What I Learned Replacing a React SPA with Hotwire
A client had a React SPA built three years ago by an agency that had moved on. Next.js, 900+ npm dependencies, a GraphQL layer talking to a Rails API, and a deployment pipeline held together with duct tape. The app was a content-heavy dashboard — login, view reports, update settings, download CSVs. No real-time collaboration. No drag-and-drop. Nothing that justified a 2.3 MB JavaScript bundle and a 14-second load time on 3G.
I replaced the entire React frontend with Rails and Hotwire. And I’d do it again.
What Got Simpler
Almost everything. Build tooling went from a 400-line Webpack config to the Rails asset pipeline. State management disappeared — a Redux action/saga/store/re-render chain became a form submission returning a Turbo Stream. The JSON API layer went away entirely because the server just renders HTML now. Deployment went from two apps and a 12-minute pipeline to one app and four minutes.
What Got Harder
The mental model shift is real. Instead of “what state does this component need?” you’re asking “what HTML should the server send back?” Developers who’ve only worked in SPAs find that disorienting at first.
Complex interactions require more thought too. Turbo Frames and Streams cover a lot of ground, but when you need something truly dynamic, Stimulus is powerful but more imperative than React’s component model. You also need discipline about where logic lives — split between server partials and Stimulus controllers, it can get messy if you’re not deliberate.
The Results
Six weeks, one developer. The original took a team of three about four months.

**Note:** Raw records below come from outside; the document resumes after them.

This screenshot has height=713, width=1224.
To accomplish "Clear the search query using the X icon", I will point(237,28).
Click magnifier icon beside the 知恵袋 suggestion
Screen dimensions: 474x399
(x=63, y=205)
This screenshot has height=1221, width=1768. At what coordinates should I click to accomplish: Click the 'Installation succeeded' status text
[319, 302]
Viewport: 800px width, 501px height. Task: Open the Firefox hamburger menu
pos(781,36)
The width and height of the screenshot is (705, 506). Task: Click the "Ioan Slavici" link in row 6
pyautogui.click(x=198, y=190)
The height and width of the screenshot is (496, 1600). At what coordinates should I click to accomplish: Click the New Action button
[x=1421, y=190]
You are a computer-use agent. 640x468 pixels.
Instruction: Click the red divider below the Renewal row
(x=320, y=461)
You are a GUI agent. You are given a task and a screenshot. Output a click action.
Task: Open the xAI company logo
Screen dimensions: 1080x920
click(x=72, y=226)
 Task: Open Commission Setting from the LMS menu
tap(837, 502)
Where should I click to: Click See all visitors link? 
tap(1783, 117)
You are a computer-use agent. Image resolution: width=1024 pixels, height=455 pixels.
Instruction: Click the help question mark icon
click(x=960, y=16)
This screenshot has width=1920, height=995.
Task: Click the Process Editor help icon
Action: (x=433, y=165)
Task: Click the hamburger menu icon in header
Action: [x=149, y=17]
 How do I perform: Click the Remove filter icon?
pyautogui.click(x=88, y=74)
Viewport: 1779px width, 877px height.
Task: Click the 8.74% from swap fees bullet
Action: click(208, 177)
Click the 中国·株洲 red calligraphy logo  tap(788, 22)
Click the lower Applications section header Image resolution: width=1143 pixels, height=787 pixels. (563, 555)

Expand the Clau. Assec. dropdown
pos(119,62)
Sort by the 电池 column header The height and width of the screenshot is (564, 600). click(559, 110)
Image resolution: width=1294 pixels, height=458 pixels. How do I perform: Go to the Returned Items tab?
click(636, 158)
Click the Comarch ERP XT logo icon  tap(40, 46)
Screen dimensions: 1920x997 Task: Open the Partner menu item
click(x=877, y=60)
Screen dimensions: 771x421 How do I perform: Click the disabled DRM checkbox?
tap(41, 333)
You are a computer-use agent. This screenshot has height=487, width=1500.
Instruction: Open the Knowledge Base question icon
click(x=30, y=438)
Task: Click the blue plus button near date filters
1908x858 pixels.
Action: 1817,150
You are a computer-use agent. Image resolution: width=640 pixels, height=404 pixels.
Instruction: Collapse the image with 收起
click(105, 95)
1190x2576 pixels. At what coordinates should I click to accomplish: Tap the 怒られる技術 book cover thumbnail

- Page load: 14s to under 2s on 3G
- JavaScript: 2.3 MB to 47 KB
- Dependencies: 900+ npm packages to ~30 gems
- Code: ~60% reduction
More importantly, the client’s junior Rails developers could read and ship changes on day one. That was never true with the React app.
Who This Is For
Not everyone. If you’re building Figma or a collaborative editor, you need a client-side framework. But most apps aren’t Figma. Most apps are CRUD with a nice coat of paint, and shipping a megabyte of JavaScript to manage state the server already knows about is solving a problem you don’t have.
Hotwire is delightfully boring. After years of fighting bundlers and hydration errors, boring is exactly what I want.